Bearclaw spruce / figured maple Torres hommage

Finally picking up with the deliveries…this time a feather light Torres homage in Italian intense bearclaw spruce and shell figure maple. Although I have been offered the maple as being Romanian maple, I suspect it might be from one of the American species instead, or even something entirely different (birch?) Whatever it is, the physical properties and tone are maple like. 640 scale, Malaysian ebony fingerboard, Madagascar rosewood headplate and bridge, Sipo mahogany neck and binding, ultra light aluminium plate Gotoh tuners.

This guitar has been a very pleasant surprise, with excellent projection and a treble tone ranging from clean clear to warm and sweet as needed. Demos below (below the photos) thanks to visits by Andrea de Vitis and Danguole Lingyte; normal tension d’addario nylon strings, absolutely no processing or effects used.

A special Cedar/Amazon rosewood lattice

I have been fantasizing for a few years about using one of the special extra dark Amazon rosewood sets in my collection so building this guitar has been a real experience. It has also proved to be hard to fill and finish in the traditional way, I needed a few healthy months to get a thick flat shellac film (I really don’t want to deliver those superficial finishes that burn and flake off after 2 weeks of use)

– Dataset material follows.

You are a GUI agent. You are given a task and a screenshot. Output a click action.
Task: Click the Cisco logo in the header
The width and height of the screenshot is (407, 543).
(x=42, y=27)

The title is lattice braced but the soundboard is actually in the traditional range of thicknesses while the spruce lattice is discreet in influence. The body of the guitar however is stiff and heavy as I believe this is the right alternative (NB alternative, not replacement) to the traditional light build.

Other details are Brazilian rosewood bridge, armrest and internal elements, Sipo mahogany elevated neck, African blackwood fingerboard with stainless steel frets, Gotoh premium tuners and an unobtrusive yet slightly beneficial soundport.

Below the (many) photos, two beautifully played videos took mid-way during the polishing process.

A double top prototype

One of my composite soundboard prototypes which came to completion during the pandemic. Alpine spruce outer, balsa core, cedar inner, Indian rosewood body, Brazilian rosewood bridge, ebony binding and armrest. As always I did not design this for absolute volume/boom but a blend of tonal quality, sustain and projection. I was very pleased with the result: quality, singing trebles, low nasality, natural tone.